The Ukrainian source notes that the transfer of Iranian missiles could enable Russia to replicate a previous winter campaign targeting Ukraine's energy infrastructure, leading to widespread blackouts. Potential missile systems, such as Tehran's Ababil or Fateh collection, pose a significant threat due to their accuracy and longer ranges between 300km to 700km.
The increased reliance on ballistic missiles presents a challenge for Ukrainian air defenses, especially the finite supply of US-provided Patriot missiles with limited range capabilities. Ballistic missiles, being harder to intercept, could compel Ukraine to deplete its Patriot missile reserves, leaving vulnerable spots in the country exposed to destruction, particularly in civilian infrastructure. In return for this collaboration, Iran is likely seeking financial benefits and access to Russian military technology.
Iran’s new attack drone for Russia's war against Ukraine
According to the source speaking to Sky News, there are indications that "a few units" of the specially-designed Shahed-107 drone may have been offered to Russia in a deal valued at over $2 million. This drone, part of the Shahed-101 family, features a distinctive V-shaped tail.

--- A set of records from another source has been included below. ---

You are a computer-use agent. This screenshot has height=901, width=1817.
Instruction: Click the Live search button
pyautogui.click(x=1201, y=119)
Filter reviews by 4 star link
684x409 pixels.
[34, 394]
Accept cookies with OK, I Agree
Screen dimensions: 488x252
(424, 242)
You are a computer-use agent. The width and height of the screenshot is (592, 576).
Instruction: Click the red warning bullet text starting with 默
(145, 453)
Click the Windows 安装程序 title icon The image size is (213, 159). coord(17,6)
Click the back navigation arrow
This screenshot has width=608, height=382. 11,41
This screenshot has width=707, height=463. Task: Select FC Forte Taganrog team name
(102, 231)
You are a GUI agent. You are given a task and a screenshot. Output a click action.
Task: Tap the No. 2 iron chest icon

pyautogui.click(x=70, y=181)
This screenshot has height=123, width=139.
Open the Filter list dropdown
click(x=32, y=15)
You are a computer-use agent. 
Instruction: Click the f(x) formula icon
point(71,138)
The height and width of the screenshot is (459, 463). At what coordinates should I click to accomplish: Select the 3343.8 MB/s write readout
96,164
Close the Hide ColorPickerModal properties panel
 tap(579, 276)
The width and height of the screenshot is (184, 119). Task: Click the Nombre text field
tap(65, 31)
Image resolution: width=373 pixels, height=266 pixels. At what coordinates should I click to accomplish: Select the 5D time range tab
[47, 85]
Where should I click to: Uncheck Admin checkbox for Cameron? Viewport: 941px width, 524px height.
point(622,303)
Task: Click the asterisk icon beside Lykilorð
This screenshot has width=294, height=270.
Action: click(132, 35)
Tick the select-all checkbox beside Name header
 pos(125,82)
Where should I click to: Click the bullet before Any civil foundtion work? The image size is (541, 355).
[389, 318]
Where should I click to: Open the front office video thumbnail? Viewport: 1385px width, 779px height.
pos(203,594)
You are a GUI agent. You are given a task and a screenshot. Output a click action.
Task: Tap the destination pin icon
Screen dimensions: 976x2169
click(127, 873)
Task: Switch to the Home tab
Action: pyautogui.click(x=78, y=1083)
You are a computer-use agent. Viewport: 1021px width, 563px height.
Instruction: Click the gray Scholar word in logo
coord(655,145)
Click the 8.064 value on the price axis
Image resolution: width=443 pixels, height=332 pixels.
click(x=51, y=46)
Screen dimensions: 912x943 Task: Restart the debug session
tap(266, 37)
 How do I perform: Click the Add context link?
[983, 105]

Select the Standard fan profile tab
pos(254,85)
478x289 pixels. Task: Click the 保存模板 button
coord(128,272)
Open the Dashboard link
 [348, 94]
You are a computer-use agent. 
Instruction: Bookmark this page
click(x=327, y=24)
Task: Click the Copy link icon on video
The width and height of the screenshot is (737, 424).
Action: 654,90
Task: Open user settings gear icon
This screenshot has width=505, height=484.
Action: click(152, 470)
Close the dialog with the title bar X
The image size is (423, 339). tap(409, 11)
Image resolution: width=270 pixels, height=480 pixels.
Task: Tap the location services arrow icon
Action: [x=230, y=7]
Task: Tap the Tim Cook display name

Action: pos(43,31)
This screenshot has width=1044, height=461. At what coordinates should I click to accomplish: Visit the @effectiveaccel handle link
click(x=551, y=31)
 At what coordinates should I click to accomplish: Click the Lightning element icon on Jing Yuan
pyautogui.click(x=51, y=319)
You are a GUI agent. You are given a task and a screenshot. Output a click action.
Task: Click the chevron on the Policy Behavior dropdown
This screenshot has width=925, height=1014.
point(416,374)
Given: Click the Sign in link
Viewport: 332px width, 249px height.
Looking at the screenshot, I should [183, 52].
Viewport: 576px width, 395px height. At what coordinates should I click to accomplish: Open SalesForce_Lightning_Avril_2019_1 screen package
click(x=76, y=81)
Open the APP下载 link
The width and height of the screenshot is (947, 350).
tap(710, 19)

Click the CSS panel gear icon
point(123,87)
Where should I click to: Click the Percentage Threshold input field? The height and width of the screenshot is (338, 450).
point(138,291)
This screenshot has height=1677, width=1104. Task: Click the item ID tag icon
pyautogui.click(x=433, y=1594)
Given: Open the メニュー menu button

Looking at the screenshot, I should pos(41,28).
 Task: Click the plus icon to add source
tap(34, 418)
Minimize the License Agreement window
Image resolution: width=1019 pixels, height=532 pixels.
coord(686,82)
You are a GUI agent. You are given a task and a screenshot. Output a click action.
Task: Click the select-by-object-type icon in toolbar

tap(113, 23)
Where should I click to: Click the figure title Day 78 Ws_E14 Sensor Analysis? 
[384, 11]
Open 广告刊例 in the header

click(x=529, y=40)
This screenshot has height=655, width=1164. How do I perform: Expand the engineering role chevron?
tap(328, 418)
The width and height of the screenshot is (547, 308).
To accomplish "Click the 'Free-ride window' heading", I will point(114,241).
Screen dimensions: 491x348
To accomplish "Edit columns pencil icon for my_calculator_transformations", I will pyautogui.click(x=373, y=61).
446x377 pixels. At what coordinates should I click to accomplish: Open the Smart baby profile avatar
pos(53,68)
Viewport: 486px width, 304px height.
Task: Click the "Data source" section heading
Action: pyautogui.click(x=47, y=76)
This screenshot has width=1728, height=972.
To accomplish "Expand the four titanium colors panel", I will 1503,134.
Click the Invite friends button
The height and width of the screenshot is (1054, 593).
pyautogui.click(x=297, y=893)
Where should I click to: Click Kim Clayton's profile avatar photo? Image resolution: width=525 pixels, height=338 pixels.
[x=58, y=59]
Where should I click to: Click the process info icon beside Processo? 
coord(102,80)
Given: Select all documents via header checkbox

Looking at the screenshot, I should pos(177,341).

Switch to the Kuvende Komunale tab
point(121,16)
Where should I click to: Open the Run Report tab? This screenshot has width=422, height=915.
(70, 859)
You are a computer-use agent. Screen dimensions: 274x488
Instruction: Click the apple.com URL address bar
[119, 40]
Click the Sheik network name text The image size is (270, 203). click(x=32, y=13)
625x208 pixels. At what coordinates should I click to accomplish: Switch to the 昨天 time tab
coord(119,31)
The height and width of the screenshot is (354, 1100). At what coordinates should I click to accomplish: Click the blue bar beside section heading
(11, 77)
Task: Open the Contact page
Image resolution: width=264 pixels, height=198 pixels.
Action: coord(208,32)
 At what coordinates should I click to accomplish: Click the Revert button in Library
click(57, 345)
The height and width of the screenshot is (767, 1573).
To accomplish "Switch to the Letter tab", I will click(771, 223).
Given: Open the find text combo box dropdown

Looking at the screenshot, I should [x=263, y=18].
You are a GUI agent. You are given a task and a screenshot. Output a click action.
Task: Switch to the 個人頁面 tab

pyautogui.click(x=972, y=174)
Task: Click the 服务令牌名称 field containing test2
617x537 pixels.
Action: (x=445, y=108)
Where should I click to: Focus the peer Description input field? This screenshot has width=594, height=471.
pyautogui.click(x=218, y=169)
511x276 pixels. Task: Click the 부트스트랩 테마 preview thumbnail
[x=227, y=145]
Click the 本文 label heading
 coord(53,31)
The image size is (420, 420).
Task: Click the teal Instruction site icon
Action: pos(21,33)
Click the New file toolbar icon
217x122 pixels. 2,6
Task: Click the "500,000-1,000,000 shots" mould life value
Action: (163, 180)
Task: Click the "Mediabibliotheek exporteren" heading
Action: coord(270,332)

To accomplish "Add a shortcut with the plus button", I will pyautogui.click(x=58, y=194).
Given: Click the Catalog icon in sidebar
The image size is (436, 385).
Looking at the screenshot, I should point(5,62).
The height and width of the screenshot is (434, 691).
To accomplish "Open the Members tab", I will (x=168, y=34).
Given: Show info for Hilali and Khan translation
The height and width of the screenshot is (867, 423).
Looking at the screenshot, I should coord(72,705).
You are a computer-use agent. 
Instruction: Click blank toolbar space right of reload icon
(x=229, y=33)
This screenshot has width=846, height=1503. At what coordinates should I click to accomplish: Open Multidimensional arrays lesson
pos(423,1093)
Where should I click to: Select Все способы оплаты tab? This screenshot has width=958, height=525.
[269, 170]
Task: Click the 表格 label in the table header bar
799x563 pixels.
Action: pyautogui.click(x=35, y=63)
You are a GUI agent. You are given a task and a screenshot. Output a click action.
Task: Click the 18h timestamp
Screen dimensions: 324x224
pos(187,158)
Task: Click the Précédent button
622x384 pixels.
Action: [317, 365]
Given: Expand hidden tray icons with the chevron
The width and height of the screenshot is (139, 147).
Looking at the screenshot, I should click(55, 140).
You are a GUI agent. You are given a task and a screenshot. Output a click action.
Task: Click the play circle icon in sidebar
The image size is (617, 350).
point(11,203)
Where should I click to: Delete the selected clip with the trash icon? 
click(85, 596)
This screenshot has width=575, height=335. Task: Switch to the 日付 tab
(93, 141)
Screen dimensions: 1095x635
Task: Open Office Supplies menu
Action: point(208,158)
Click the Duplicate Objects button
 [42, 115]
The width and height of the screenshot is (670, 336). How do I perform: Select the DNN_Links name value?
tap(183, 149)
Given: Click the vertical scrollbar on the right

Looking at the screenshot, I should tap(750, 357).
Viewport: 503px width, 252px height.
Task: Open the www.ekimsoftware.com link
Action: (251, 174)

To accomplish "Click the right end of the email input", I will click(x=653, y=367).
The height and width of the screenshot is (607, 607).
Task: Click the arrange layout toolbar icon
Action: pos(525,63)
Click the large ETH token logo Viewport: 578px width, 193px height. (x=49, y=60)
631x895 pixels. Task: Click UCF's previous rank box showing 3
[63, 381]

Measuring approximately 2.5 meters in length and boasting a wingspan of three meters, the Shahed-107 UAV is deployable from a vehicle and is believed to have an operational range of up to 1,500 km. The drone is equipped with a livestreaming transmitter, facilitating real-time video transmission. Its reconnaissance capabilities make it adept at identifying targets along Ukraine's frontline, serving as a tool for coordinating strikes with other UAVs or weapons systems.
The source further disclosed that Iranian security forces, in collaboration with Russian counterparts, conducted a trial at an airbase in central Iran, featuring both the Shahed-107 and the Shahed-136 drones.